Dallaire had a command which was destined to fail from the concept phase. The burden of command makes him responsible for his mission, is't success or failure, but his situation was hopeless. Shame on the UN.
I echo these comments as well.

cheers.


----------



## Sheerin (6 Dec 2004)

Its based on the story of Paul Rusesabagina who, as manager of one of the larger hotels Kigali.  During the genocide he helped save a lot Tutsi's by allowing them to take refuge in the hotel.

It looks like an amazing film, and is definitely on the top of my must see list.

http://www.mgm.com/ua/hotelrwanda/main.html


----------



## Acorn (6 Dec 2004)

Don Cheadle is a way under-rated actor, this might be his big Oscar opportunity from what I've heard. From the stills (for some reason the clips wouldn't work for me) Nolte plays a CDN Colonel, so definitely not a direct portrayal of LGen Dallaire.
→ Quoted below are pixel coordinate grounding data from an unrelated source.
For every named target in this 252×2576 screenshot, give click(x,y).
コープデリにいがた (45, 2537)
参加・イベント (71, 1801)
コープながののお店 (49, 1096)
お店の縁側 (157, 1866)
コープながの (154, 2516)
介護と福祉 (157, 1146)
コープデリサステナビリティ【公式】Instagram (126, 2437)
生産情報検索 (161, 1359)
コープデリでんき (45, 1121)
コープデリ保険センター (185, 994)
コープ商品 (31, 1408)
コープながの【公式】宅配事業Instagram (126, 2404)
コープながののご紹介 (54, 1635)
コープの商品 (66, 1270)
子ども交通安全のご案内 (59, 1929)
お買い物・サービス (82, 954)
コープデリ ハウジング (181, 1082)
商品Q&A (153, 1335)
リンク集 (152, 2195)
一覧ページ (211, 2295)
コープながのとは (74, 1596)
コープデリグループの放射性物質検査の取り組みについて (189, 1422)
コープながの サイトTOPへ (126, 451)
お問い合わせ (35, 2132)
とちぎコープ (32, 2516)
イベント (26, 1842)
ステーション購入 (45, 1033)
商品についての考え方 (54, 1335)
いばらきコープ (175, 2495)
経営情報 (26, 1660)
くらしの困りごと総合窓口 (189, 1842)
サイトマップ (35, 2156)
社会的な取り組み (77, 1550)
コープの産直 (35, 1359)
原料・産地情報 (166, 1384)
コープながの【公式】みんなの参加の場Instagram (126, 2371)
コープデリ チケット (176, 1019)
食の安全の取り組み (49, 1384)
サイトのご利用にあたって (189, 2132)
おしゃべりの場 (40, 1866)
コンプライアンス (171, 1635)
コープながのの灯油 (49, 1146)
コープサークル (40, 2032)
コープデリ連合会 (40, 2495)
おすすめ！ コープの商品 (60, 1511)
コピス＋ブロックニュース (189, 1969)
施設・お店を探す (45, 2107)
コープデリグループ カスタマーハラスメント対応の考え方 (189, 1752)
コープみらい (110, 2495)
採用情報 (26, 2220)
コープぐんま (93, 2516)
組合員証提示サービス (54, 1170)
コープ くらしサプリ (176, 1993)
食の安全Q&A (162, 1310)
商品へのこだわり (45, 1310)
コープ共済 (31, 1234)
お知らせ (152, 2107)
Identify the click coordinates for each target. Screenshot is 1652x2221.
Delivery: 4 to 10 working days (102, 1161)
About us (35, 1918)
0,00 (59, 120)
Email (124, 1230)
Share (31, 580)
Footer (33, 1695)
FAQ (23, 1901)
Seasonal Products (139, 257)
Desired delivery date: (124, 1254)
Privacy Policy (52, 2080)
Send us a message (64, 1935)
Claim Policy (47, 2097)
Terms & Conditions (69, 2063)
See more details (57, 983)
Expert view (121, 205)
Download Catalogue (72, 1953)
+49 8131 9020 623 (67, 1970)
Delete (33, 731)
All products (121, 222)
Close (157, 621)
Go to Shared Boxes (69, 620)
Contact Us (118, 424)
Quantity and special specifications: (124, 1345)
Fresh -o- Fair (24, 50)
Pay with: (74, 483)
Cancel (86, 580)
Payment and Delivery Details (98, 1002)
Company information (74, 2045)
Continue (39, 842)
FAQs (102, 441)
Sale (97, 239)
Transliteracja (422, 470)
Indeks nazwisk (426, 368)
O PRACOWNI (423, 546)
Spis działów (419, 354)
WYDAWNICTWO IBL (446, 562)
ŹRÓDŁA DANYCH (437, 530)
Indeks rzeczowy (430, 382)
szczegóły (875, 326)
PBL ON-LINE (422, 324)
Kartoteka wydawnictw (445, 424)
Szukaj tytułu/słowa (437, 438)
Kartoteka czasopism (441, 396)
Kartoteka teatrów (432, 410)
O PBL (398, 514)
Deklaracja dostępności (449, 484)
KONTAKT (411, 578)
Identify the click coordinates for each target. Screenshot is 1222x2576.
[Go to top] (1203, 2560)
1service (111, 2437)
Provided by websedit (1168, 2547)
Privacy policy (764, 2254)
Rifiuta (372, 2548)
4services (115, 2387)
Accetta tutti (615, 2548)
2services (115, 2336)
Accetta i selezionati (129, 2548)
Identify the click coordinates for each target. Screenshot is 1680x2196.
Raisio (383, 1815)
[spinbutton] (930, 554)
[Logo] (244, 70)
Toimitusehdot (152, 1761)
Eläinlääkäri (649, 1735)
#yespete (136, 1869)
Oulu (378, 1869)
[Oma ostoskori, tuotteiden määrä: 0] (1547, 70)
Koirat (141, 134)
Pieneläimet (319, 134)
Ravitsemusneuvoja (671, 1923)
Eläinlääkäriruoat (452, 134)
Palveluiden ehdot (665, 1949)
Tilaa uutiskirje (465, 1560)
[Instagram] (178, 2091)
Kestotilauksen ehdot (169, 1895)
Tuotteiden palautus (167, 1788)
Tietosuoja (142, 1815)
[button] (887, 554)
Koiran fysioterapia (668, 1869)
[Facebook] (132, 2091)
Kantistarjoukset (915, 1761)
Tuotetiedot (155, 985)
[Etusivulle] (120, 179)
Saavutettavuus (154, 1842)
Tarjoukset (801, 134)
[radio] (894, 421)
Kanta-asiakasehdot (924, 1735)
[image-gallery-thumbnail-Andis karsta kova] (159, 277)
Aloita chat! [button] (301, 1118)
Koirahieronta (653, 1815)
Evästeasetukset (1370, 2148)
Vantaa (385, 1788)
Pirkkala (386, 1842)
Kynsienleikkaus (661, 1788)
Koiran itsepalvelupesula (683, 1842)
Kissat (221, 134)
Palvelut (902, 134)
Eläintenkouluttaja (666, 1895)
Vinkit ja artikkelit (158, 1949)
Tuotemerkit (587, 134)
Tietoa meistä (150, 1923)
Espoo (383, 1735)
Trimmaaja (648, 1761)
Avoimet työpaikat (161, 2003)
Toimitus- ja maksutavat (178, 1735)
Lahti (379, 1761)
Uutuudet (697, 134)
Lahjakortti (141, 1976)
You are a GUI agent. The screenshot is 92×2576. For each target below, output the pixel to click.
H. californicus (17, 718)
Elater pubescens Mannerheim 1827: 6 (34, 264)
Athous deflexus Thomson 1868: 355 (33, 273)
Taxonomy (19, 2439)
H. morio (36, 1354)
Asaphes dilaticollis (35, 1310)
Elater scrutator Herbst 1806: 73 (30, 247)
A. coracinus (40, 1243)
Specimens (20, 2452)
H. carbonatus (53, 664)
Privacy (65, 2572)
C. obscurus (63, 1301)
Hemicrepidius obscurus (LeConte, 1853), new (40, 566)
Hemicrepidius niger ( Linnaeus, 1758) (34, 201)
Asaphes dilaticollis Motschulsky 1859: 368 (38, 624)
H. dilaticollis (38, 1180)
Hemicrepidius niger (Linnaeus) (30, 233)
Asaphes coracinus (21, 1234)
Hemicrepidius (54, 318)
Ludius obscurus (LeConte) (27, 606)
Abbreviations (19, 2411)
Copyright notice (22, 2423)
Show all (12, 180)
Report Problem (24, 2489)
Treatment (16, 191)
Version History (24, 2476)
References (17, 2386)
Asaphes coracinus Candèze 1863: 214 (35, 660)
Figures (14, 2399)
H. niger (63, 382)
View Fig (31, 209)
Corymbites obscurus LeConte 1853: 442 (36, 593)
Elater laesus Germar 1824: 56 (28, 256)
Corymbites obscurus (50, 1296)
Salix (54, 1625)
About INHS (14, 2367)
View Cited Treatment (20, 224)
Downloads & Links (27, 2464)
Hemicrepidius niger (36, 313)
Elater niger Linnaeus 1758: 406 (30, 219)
Has LGen Dallaire commented on the film?

Acorn


----------



## lfejoel25 (8 Dec 2004)

They better not screw this one up....
...but yet somehow i'm sure they will.


----------



## ImanIdiot (8 Dec 2004)

Well the trailer looks impressive from a cinematic perpective...who knows how close to the truth it will stay. "Based on a true story" leaves room for a lot of creative interpretation.


----------



## Britney Spears (12 Dec 2004)

I skimmed through the DVD today, doesn't seem to be too many BHD style action scenes, although theres a fairly emotional scene where the Belgians/French show up to evacuate the foreign nationals while pushing the local employees  off the bus. And i believe there's the ubiquos journalist-with-heart-of-gold subplot too. Maybe I'll have time to watch it in the next few weeks.


----------